I have to be honest.  I like penises, at least most of them that I have met.  I am not afraid, whether at a fancy restaurant for a tete a tete or in the bedroom, to run my hand over a man’s thigh – providing that is where our relationship is – or even over his penis.  I know what turns a man on and am not afraid to discuss it with my children.  They do get a little queasy when mom discusses these things but we have had the discussions – from trust to sex to how to put on condoms to love.

I have explained to my children that a relationship needs to be two-way, sort of like those radios they wanted as kids.  It does no good if one person in the relationship isn’t really in it.  You need to talk about all kinds of things, including what give you and your SO pleasure.  If you do not discuss these things, how are you to know?  We are all so different individually that just thinking you know what will pleasure someone else is not good enough.

There are some ways, other than talking, that might help you find these pleasure areas.  If there is a great deal of trust in the relationship, it is possible you can “feel your way” around what will give your SO pleasure.  Sometimes, this exploration is fun but if you accidentally do something not so pleasurable, this can also be a problem.

Anyway, the long and the short – no pun intended as far as the penises go – remains that communication is tops for any kind of relationship:  man/woman, man/man, woman/man, parent/child,etc.  You have to talk.  You have to trust.  You have to explore.  All of these are forms of communication that are so  necessary.  And just remember, as a parent, there are tons of teachable moments so teach your child/children that the body is a beautiful thing and meant to be enjoyed.

6 thoughts on “This and That

  1. Amen!
    I agree with all of this, Nicki. Penis and vagina in my house. (I spend an inordinate amount of time saying, “VAH-gina, not BUH-gina” so that they all get it right.)
    My kids are young, but they’ve heard uterus and womb, and when they ask questions I try to be as open and informative as possible. No sex talks yet …

    1. I think I am lost, Jen. This is where I went with what I was writing but was not where I had intended to go. The words just came typing out of my fingers.

  2. Nicki, as the mom of two young boys, I am very grateful for this post. I have never really thought about the connection between what we call our body parts/how we talk about them as kids and how we feel about them as adults, but I think your ideas make a lot of sense.

    My 2 year old calls his penis a “winkus,” thanks to my sister-in-law. I think I’m going to have a put a stop to that. 🙂

    1. Funny, Kristen.

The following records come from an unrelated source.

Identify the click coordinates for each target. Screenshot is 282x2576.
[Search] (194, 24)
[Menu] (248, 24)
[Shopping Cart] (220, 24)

A grown male friend posted on Twitter last night that he had run in very cold temps – not an uncommon thing here in the winter – and thought he might have frozen his “winky” off. He had not yet read this and I just had to contact him and harass him about it.

  3. My mom was in nursing school when I was a baby. She read her textbooks to us. I have always referred to reproductive parts and organs by their medical names – vagina, vulva, mons – and it wasn’t until I was married to someone who referred to them as cock and pussy that I really started to explore my dirty side.

    So – ahem – what I mean to say is…good point!